─── PASSAGE PROVIDED ───
[<prev] [next>] [<thread-prev] [thread-next>] [day] [month] [year] [list]
Message-ID: <491BCF0D.8050502@telenet.dn.ua>
Date: Thu, 13 Nov 2008 08:54:05 +0200
From: "Vitaly V. Bursov" <vitalyb@...enet.dn.ua>
To: Jeff Moyer <jmoyer@...hat.com>
CC: Jens Axboe <jens.axboe@...cle.com>, linux-kernel@...r.kernel.org
Subject: Re: Slow file transfer speeds with CFQ IO scheduler in some cases
Jeff Moyer пишет:
> Jens Axboe <jens.axboe@...cle.com> writes:
>
>> On Mon, Nov 10 2008, Jeff Moyer wrote:
>>> Jens Axboe <jens.axboe@...cle.com> writes:
>>>
>>>> On Sun, Nov 09 2008, Vitaly V. Bursov wrote:
>>>>> Hello,
>>>>>
>>>>> I'm building small server system with openvz kernel and have ran into
>>>>> some IO performance problems. Reading a single file via NFS delivers
>>>>> around 9 MB/s over gigabit network, but while reading, say, 2 different
>>>>> or same file 2 times at the same time I get >60MB/s.
>>>>>
>>>>> Changing IO scheduler to deadline or anticipatory fixes problem.
─── EXTRACTED ENTRIES ───
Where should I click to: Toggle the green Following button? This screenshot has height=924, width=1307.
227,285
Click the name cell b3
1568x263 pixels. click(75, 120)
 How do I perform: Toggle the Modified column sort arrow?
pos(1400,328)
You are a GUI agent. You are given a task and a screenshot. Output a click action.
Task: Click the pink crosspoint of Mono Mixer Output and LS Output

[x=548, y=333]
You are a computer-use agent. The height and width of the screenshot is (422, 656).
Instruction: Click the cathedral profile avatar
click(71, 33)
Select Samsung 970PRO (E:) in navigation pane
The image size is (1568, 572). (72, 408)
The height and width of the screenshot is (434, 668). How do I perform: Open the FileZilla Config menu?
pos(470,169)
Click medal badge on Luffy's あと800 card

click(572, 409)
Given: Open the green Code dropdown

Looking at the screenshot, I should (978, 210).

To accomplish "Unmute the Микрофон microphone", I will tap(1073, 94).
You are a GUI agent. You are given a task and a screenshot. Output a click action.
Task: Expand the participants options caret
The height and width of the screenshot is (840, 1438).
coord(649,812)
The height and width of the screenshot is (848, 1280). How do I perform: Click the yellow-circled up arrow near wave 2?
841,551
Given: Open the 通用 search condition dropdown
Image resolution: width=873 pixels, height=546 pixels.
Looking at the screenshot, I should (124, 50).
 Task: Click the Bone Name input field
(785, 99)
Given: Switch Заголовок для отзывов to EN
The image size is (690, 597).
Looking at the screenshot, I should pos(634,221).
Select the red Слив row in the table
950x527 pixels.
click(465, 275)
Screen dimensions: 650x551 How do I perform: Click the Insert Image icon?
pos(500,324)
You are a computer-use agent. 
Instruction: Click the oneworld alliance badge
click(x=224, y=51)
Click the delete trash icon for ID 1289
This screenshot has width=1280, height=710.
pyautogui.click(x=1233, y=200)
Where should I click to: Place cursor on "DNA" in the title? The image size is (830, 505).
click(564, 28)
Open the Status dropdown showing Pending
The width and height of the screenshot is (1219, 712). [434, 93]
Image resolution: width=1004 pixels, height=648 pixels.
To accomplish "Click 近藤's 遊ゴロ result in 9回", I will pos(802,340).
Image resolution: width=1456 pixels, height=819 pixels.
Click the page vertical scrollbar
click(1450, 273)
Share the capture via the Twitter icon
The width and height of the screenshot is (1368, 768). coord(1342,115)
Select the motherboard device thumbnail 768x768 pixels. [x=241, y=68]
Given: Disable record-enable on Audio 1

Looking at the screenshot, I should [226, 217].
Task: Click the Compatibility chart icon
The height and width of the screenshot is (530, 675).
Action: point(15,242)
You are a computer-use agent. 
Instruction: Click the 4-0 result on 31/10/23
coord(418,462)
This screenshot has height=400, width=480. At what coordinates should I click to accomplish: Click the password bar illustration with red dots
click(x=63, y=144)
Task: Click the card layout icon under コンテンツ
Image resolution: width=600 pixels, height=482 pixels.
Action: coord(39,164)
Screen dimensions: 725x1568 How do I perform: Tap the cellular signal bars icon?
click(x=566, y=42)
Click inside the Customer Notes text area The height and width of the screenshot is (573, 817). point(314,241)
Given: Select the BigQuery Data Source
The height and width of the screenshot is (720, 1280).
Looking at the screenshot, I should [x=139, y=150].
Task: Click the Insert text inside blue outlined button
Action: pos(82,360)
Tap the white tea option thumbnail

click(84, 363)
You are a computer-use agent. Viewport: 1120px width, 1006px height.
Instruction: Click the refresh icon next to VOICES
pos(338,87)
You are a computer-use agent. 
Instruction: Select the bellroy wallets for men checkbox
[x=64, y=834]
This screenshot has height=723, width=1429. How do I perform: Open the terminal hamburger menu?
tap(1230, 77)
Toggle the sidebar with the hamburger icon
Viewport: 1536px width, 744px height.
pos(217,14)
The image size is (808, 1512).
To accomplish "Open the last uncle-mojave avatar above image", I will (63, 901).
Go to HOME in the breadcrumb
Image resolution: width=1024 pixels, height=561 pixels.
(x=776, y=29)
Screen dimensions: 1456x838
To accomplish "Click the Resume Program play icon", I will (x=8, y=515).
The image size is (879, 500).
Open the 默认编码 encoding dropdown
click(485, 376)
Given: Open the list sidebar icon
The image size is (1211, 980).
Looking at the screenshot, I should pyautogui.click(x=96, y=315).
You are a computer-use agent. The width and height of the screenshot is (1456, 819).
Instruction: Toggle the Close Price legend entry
───
> OBJECTIVE:
In the email about slow file transfers, about how fast was reading a single file over NFS? The dataset records are separate from the email about slow file transfers.

> EXPECTED OUTPUT:
Around 9 MB/s over a gigabit network.